Breeds with a Sanga or B. indicus heritage are nevertheless generally considered more resilient than their European and British cousins.
Van der Westhuizen explains that, according to literature, B. indicus breeds have shorter digestive systems, allowing them to make better use of poorer-quality veld, such as sourveld, by coping with the heat generated during digestion and the lower palatability.
They also have various mechanisms, such as short coats, loose skin and more efficient sweat glands, that enable them to cope well with high air temperatures. In addition, they are generally more resistant to parasites, such as ticks.
While the genetic make-up of the South African Sanga breeds is closer to that of B. taurus, these animals exhibit many of the unique traits, such as loose skin, a short coat and improved metabolism, that are associated with the resilience and adaptability of the B. indicus breeds.
Van der Westhuizen ascribes this to their being subjected to thousands of years of natural selection under the harsh conditions associated with Africa, resulting in the survival of only the fittest.

--------------------------------------------------

In the passage on cattle breed resilience, what mechanisms help B. indicus breeds cope with high air temperatures?

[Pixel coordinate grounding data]
--------------------------------------------------

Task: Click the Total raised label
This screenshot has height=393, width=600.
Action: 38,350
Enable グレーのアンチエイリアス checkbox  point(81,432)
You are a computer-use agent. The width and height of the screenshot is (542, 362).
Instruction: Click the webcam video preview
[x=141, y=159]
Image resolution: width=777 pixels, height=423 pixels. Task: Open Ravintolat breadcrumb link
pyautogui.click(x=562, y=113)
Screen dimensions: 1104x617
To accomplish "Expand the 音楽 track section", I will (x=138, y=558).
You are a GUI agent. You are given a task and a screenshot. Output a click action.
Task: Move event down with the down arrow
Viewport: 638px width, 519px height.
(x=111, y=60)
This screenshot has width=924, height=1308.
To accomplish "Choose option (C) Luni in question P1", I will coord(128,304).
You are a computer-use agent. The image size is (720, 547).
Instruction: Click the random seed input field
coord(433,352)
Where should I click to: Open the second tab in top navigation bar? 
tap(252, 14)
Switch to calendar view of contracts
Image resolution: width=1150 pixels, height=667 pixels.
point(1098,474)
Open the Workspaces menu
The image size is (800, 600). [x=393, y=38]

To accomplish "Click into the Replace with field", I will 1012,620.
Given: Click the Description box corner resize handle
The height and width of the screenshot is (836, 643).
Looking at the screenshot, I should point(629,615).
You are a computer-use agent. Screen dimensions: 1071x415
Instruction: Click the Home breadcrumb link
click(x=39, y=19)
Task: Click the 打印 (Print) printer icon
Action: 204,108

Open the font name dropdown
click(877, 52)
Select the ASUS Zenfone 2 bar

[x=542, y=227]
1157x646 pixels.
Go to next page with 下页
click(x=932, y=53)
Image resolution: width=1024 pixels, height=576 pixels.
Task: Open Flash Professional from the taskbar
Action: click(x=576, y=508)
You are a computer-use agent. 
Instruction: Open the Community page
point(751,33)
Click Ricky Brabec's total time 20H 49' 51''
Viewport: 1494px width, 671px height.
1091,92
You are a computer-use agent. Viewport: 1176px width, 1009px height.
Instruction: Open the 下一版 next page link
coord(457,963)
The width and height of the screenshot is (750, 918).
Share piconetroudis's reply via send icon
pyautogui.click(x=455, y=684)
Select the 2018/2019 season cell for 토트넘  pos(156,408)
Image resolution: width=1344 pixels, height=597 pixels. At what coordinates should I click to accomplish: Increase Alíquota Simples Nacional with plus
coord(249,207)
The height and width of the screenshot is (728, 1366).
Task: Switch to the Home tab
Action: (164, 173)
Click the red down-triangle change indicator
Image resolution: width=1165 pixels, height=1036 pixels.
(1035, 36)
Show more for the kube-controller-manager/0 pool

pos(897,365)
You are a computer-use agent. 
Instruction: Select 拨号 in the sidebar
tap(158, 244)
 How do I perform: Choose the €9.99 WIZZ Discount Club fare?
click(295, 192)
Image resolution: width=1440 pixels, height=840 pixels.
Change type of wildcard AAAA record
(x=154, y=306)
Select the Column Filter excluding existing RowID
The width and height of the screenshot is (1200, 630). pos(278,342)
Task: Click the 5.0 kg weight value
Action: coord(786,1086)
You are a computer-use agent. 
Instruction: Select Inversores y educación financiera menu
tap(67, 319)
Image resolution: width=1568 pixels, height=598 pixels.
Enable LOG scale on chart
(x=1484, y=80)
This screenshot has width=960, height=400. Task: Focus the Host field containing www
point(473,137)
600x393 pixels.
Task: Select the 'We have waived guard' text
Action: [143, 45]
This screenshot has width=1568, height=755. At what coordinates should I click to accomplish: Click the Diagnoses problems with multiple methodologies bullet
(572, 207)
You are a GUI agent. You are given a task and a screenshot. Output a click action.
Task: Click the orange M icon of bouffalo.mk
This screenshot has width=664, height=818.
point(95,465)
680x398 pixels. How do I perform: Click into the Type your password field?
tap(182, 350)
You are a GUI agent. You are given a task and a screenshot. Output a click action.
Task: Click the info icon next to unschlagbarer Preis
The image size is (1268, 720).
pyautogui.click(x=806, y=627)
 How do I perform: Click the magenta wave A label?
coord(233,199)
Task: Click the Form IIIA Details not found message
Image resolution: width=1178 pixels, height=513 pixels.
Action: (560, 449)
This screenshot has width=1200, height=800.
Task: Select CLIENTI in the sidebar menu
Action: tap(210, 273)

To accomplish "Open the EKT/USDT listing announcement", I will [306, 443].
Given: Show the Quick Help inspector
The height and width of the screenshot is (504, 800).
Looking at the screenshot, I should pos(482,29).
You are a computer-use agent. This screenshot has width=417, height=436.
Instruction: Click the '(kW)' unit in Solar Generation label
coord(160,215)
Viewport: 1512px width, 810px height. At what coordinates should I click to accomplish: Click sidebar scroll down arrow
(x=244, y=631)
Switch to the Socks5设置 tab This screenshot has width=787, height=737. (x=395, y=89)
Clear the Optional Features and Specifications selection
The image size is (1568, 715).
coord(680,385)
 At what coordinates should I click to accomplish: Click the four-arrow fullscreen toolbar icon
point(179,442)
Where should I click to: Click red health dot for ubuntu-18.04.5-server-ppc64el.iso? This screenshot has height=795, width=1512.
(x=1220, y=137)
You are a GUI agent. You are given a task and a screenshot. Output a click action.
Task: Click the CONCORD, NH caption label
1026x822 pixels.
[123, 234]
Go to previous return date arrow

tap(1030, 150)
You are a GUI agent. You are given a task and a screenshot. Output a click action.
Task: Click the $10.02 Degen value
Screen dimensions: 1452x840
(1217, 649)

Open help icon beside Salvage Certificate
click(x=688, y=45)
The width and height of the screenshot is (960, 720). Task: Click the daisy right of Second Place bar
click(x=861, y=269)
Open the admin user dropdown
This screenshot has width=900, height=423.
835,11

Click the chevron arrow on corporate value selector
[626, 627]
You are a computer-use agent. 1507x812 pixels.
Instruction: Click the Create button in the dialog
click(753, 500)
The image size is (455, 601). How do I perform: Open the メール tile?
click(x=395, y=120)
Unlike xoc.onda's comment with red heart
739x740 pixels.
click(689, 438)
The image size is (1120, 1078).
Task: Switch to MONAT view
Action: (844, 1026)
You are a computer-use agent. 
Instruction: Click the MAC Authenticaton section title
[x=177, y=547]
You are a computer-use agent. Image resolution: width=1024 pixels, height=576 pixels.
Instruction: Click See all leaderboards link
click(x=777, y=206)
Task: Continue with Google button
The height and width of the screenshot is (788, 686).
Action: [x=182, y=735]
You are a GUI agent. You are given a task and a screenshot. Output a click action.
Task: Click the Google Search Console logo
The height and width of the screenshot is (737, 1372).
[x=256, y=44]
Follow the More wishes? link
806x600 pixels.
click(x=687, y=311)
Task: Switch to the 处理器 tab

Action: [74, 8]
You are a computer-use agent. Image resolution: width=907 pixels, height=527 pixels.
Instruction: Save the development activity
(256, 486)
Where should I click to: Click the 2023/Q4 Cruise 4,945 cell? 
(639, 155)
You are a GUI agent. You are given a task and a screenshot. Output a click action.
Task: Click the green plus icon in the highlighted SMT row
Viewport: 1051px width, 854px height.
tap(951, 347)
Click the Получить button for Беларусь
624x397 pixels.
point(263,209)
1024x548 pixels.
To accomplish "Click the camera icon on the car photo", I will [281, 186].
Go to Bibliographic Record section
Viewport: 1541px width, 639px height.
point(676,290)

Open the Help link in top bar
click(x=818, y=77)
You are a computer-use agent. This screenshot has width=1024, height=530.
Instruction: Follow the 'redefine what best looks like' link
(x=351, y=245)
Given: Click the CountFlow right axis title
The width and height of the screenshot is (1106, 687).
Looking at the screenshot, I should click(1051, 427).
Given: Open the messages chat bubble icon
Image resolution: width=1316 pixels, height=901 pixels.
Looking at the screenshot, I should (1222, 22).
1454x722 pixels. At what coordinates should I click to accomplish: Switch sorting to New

--------------------------------------------------

- _EXPECTED ANSWER_
Short coats, loose skin and more efficient sweat glands.